Fontes do Governo dos Estados Unidos e de um Ministério dos Negócios Estrangeiros de um Estado-membro da União Europeia explicaram nos últimos dias ao El País que estão reforçando a sua rede de informação alternativa à oficial em Kiev para monitorizar o destino da ajuda que fornecem à Ucrânia.
'Escândalos são bons'
Embora a percepção de corrupção no país permaneça elevada, algumas iniciativas parecem apontar para uma mudança de paradigma. No fim de semana passado, Ihor Kolomoisky, um dos homens mais ricos da Ucrânia, foi preso, em um golpe à influência política dos oligarcas. Suspeito de fraude e lavagem de dinheiro, Kolomoisky apoiou a campanha eleitoral de Zelensky em 2019, mas desde o início da guerra, o presidente parece ter rompido todos os laços com ele.

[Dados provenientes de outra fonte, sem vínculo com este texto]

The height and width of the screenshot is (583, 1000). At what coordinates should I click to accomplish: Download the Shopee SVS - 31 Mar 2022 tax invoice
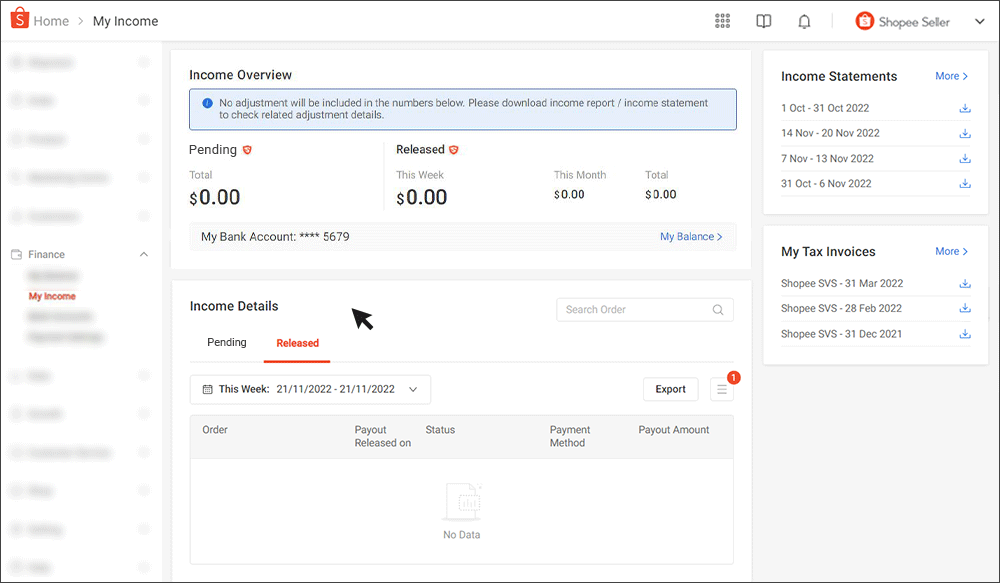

Em outras ações repressivas neste ano, os investigadores avançaram com um dos processos mais importantes, contra o chefe do Supremo Tribunal da Ucrânia, que foi deposto e preso em maio, por suborno. Além disso, um vice-ministro da Economia está sendo julgado, acusado de desvio de fundos de ajuda humanitária.
O fato de casos de corrupção de alto nível estarem surgindo é positivo, disse Andrii Borovyk, diretor da Transparência Internacional na Ucrânia, e não uma indicação de uma nação atolada em abuso de informação privilegiada; isso mostra que o país pode lutar na guerra e na corrupção ao mesmo tempo, disse ele.
“Escândalos são bons”, disse ele. “A guerra não pode ser uma desculpa para parar de combater a corrupção”.